- Action item -
When the records are reproduced, each one must match exactly, and no picture may be kept.

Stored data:
Start of Block
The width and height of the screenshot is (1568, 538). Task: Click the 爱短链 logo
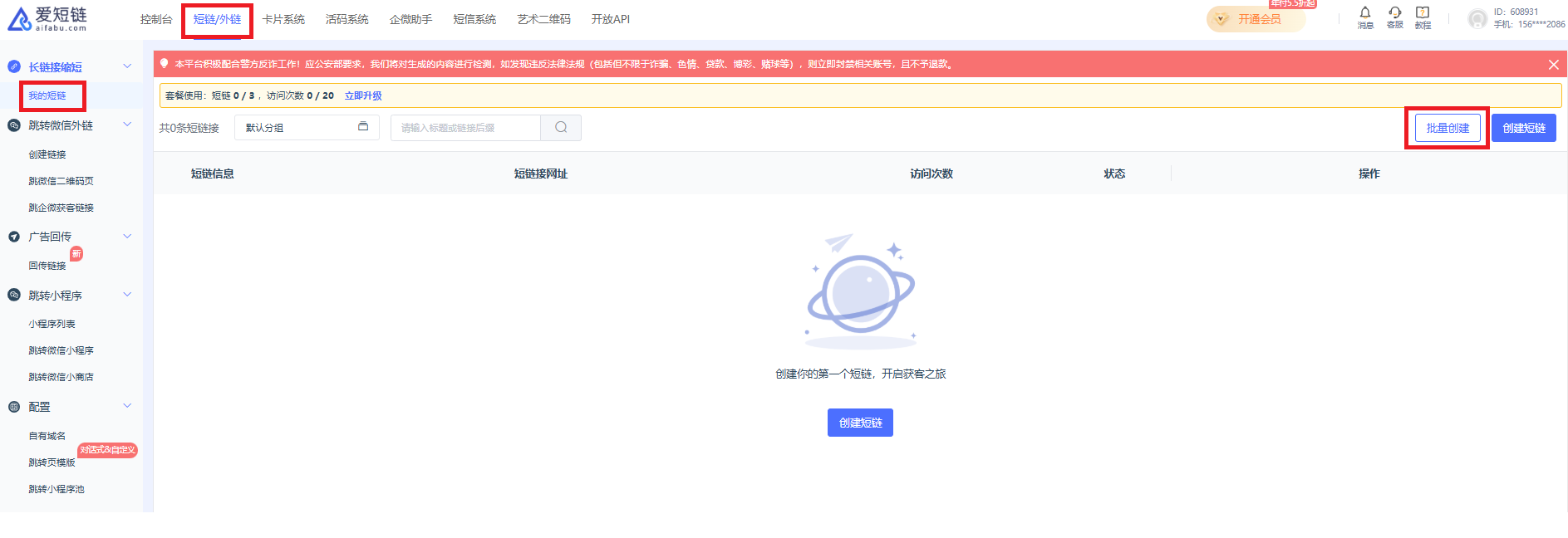click(x=48, y=19)
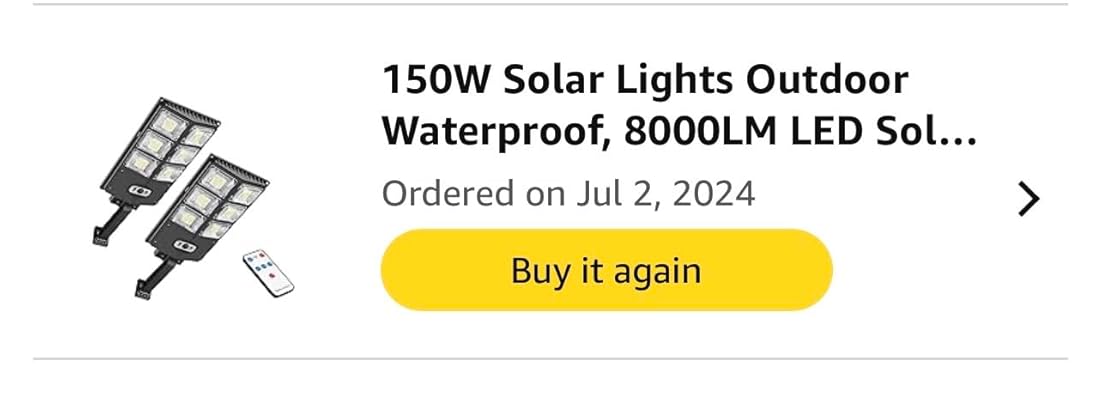This screenshot has width=1102, height=400.
Task: Open the "150W Solar Lights Outdoor" title
Action: 645,80
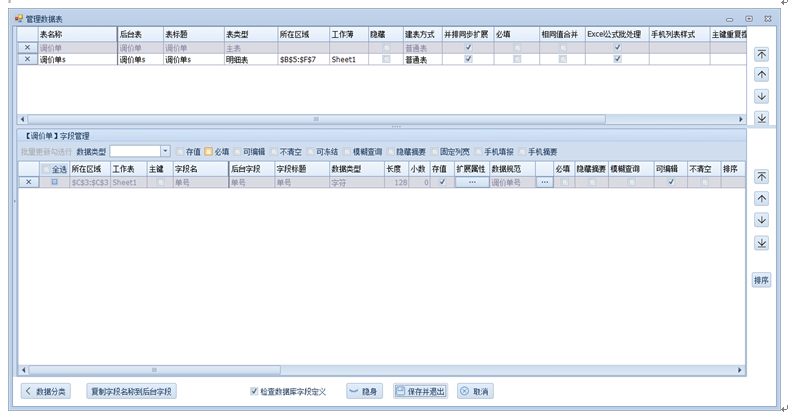Open the 数据类型 dropdown
Screen dimensions: 789x416
[165, 151]
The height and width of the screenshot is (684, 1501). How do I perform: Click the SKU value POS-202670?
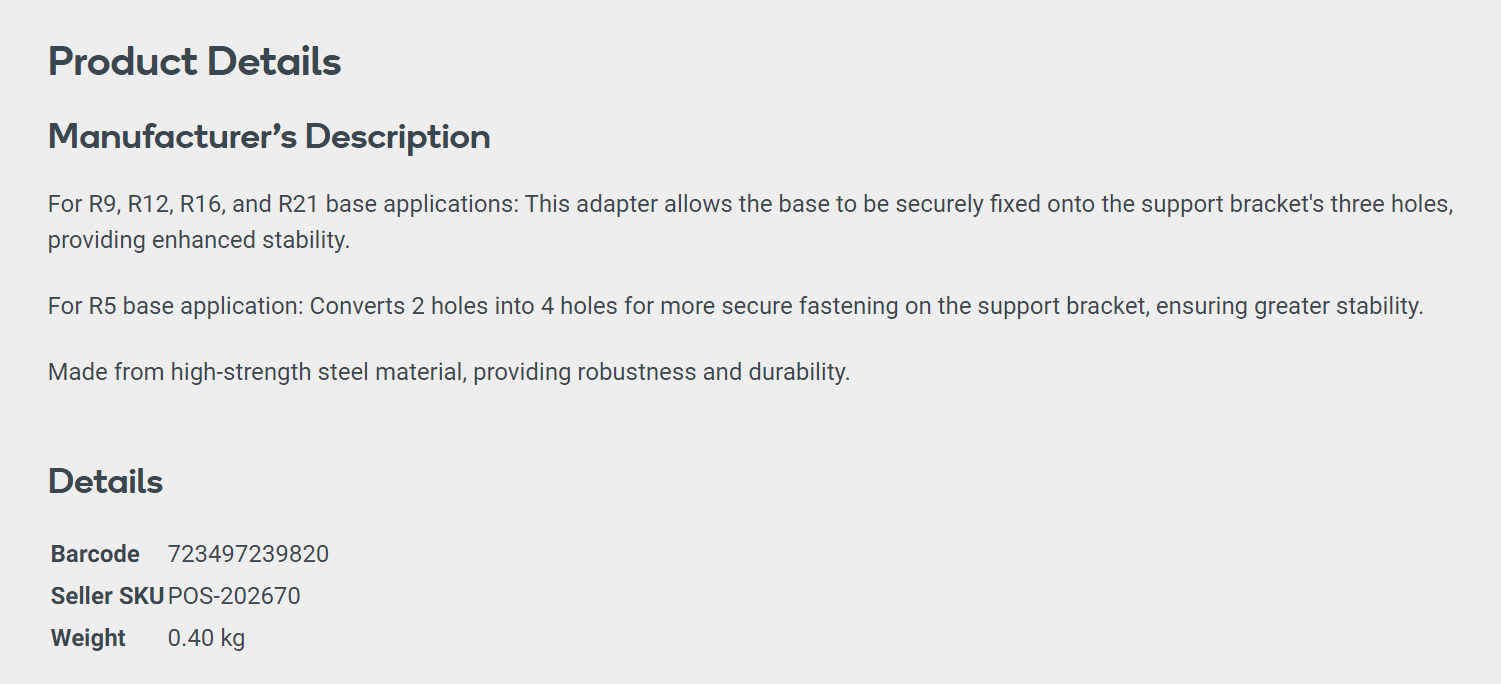234,596
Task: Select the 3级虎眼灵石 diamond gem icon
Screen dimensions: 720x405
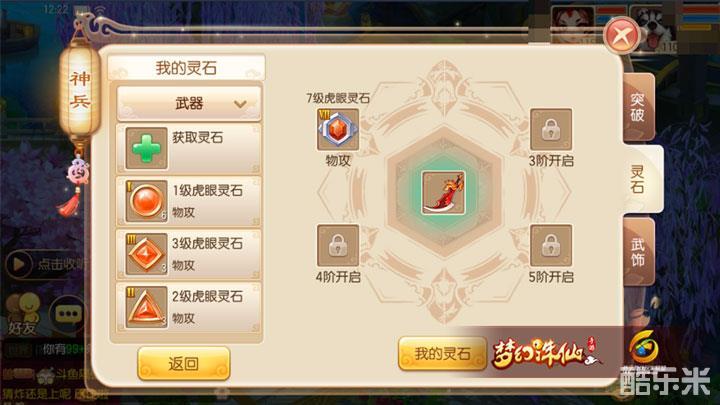Action: [146, 254]
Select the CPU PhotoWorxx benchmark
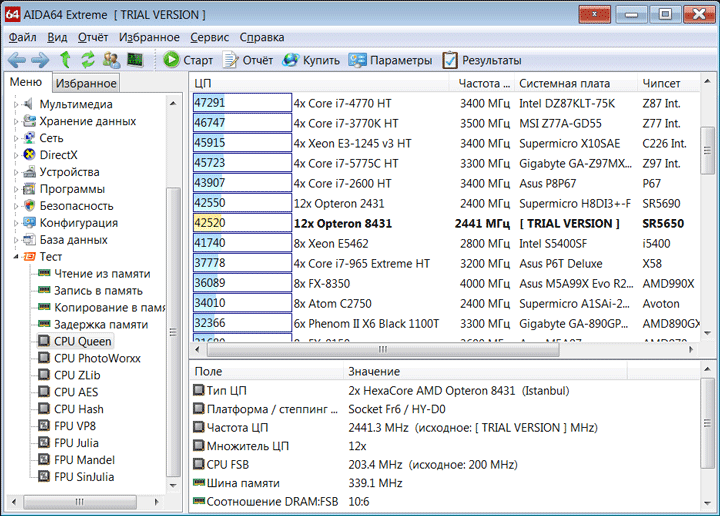 [x=97, y=358]
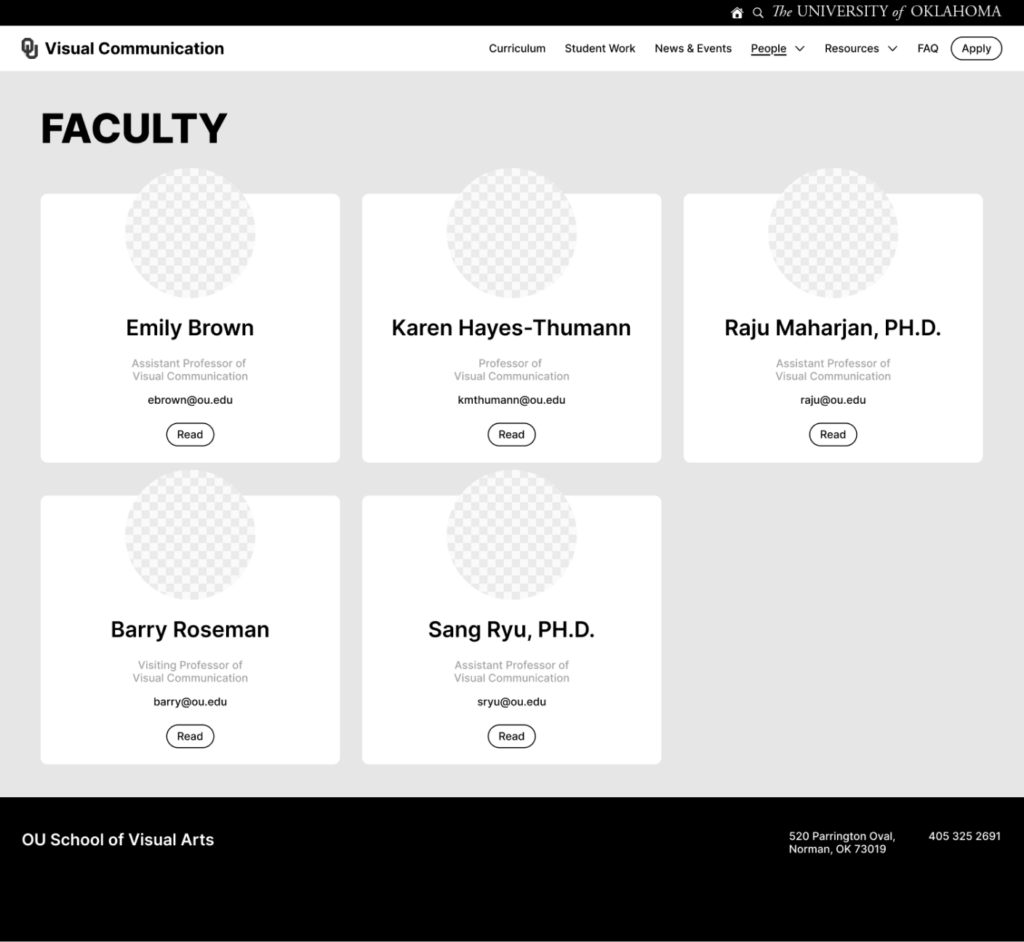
End of Block
- Output for this task -
The width and height of the screenshot is (1568, 538). Task: Click the 爱短链 logo
click(x=48, y=19)
This screenshot has width=1102, height=400.
Task: Open the "150W Solar Lights Outdoor" title
Action: 645,80
Open the 数据类型 dropdown
Screen dimensions: 789x416
[165, 151]
The height and width of the screenshot is (684, 1501). How do I perform: Click the SKU value POS-202670?
234,596
Task: Select the 3级虎眼灵石 diamond gem icon
Screen dimensions: 720x405
Action: [146, 254]
Select the CPU PhotoWorxx benchmark
 [x=97, y=358]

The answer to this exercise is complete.